* **YOUR ASSIGNMENT**: Could you reproduce, word for word, everything below from the line containing "For every named" down to the line containing "B2B företagsförsäljning (182, 2303)", with both of those lines included and no others?

(INPUT DATA begins)

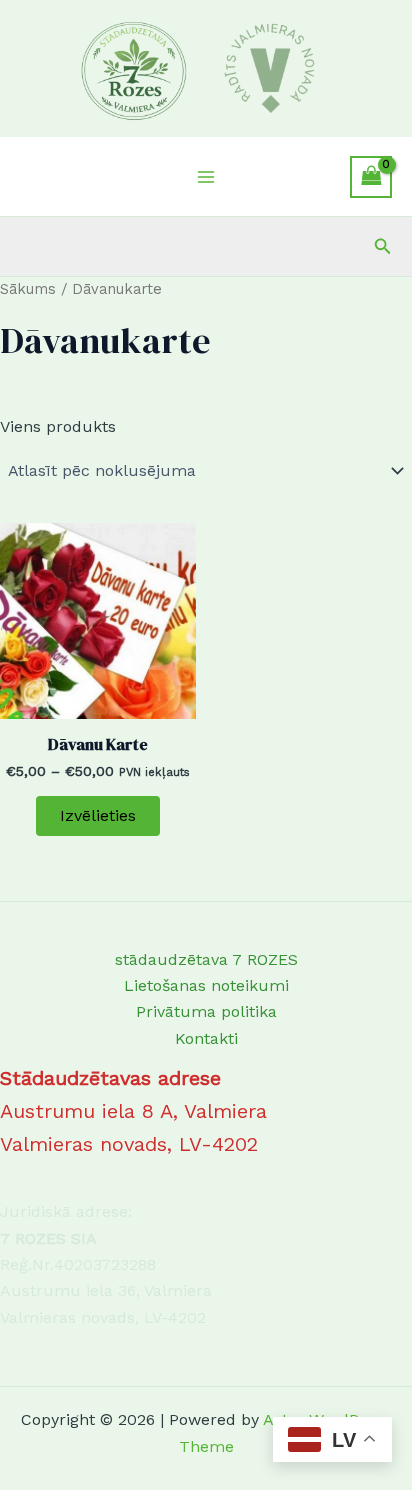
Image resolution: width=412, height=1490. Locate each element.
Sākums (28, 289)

(INPUT DATA ends)
(INPUT DATA begins)

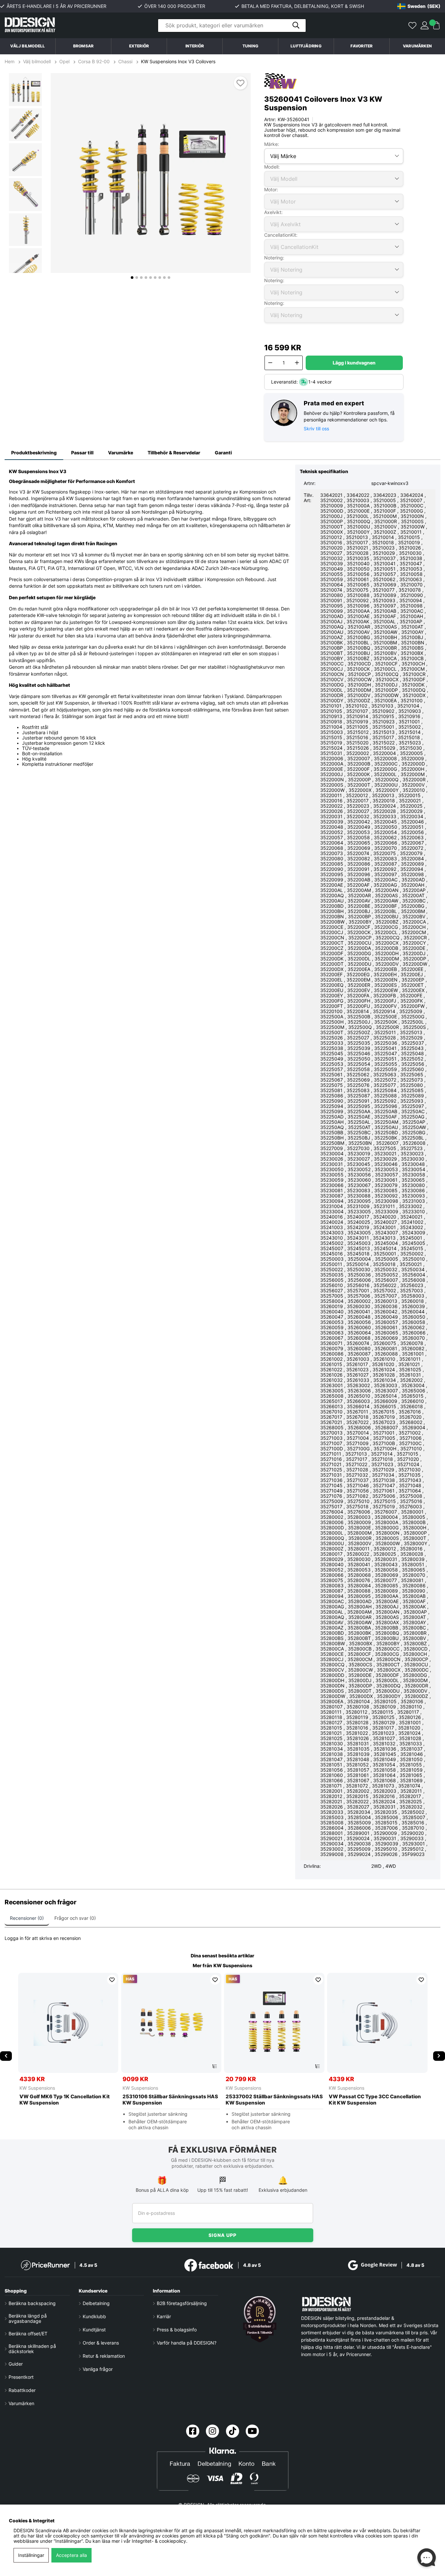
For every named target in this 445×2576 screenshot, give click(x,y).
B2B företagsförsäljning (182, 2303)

(INPUT DATA ends)
(INPUT DATA begins)

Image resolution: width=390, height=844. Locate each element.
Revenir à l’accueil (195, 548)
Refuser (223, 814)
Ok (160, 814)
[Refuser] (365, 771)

(INPUT DATA ends)

* **SOLVED EXERCISE**:
For every named target in this 445×2576 screenshot, give click(x,y).
B2B företagsförsäljning (182, 2303)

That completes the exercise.